Les « fuites » visant à promouvoir l’accord ont commencé vendredi par le biais de l’agence Associated Pressnews qui a révélé que, selon cinq responsables étasuniens anonymes, le président Donald Trump prévoyait de dévoiler son plan – dressé principalement par son gendre Jared Kushner et l’envoyé « pour la paix » Jason Greenblatt sous la supervision directe du premier ministre israélien Beyjamin Netanyahou – à la fin du mois de juin, après le Ramadan.
La réaction arabe officielle au déplacement de l’ambassade et au massacre israélien à Gaza n’a pas été seulement insignifiante, en fait, elle a mis en lumière la complicité et la duplicité des principaux alliés arabes des États-Unis – en particulier l’Égypte, la Jordanie et la plupart des États du Golfe – quand il s’est avéré qu’ils étaient au courant des détails du projet d’accord étasunien. Ils se sont bien gardés de convoquer un sommet arabe d’urgence, et leur participation au sommet islamique convoqué par le président turc Recep Tayyip Erdogan (à l’exception de la Jordanie) a été minimale, la plupart des États du Golfe (à part le Koweït) étant représentés par leurs ministres des Affaires étrangères. Le fait que les États arabes qui entretiennent des relations diplomatiques officielles avec Israël (Égypte et Jordanie) n’aient pas osé rappeler leurs ambassadeurs ou expulser des diplomates israéliens de leurs capitales en signe de protestation – bien que des mesures de ce type aient été prises par des pays non arabes comme la Turquie, la Bolivie, l’Afrique du Sud, l’Irlande et la Belgique – est significatif. Cela pourrait être le prélude de développements encore plus choquants dans les mois à venir.
Pendant ce temps, à la demande des États-Unis, le président égyptien Abdel Fattah a convoqué le chef du Hamas Ismail Haniyeh de Gaza au Caire – il a envoyé un avion privé le chercher avec sa délégation à l’aéroport d’al-Arish – pour le convaincre de mettre un terme aux Marches du retour, de calmer la situation dans la bande de Gaza, et de discuter de la proposition d’une trêve de dix ans avec Israël.
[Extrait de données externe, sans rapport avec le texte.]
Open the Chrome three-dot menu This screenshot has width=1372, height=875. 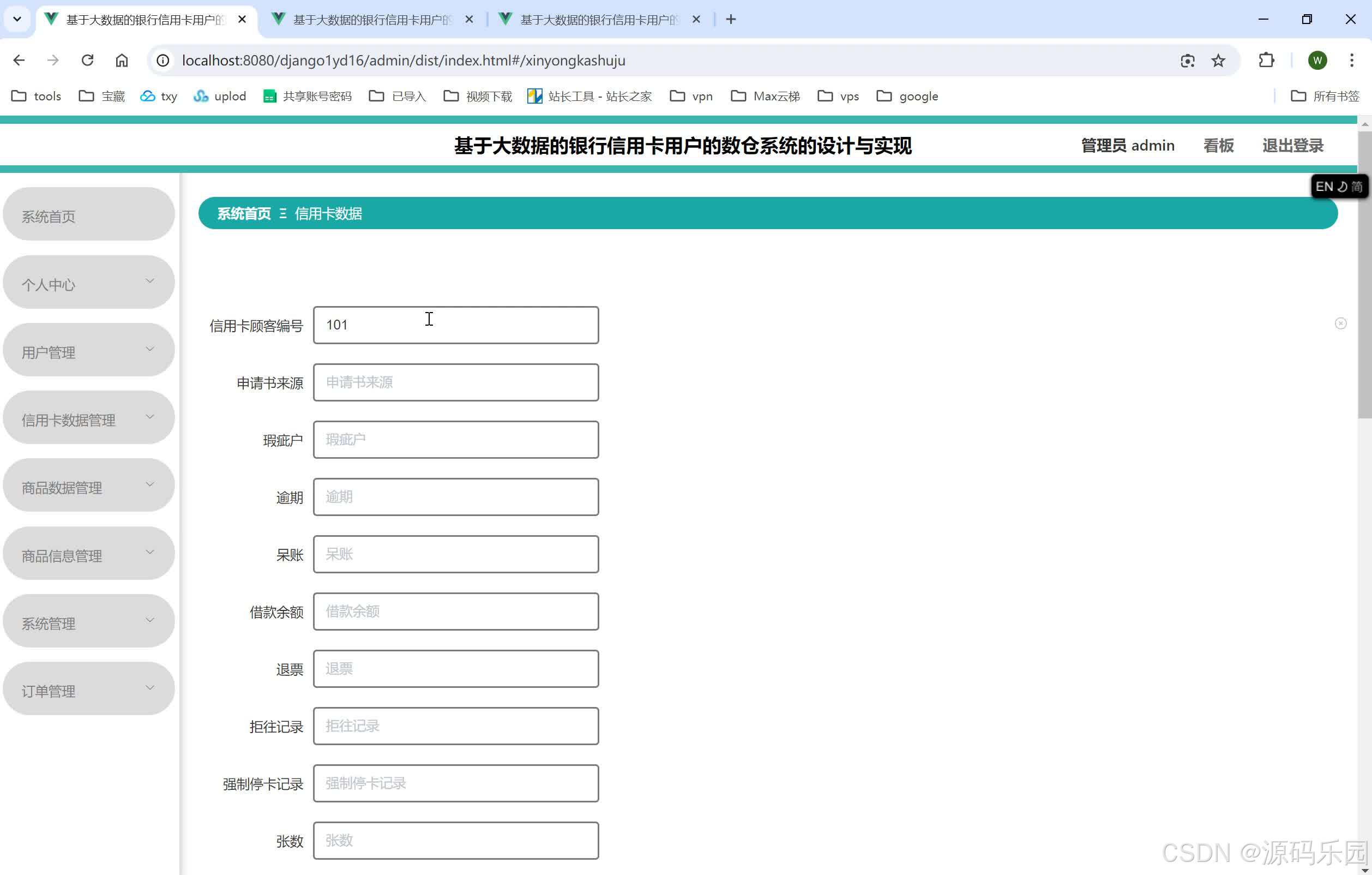1351,61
Des membres du Hamas ont laissé entendre qu’une sorte d’accord, qui aboutirait à la levée du siège de Gaza, pourrait être dans les tuyaux.
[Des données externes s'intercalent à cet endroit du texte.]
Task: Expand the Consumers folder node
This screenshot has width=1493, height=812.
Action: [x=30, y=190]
Les Etats-Unis et ses clients arabes continuent à user du bâton et de la carotte avec les Palestiniens ou plutôt avec leurs dirigeants en Cisjordanie et dans la bande de Gaza. Le bâton, c’est la menace de couper l’aide financière et de durcir le siège, et la carotte, c’est la promesse d’argent arabe et occidental pour les territoires occupés en échange de l’abandon de Jérusalem, du droit au retour et de la signature de l’accord.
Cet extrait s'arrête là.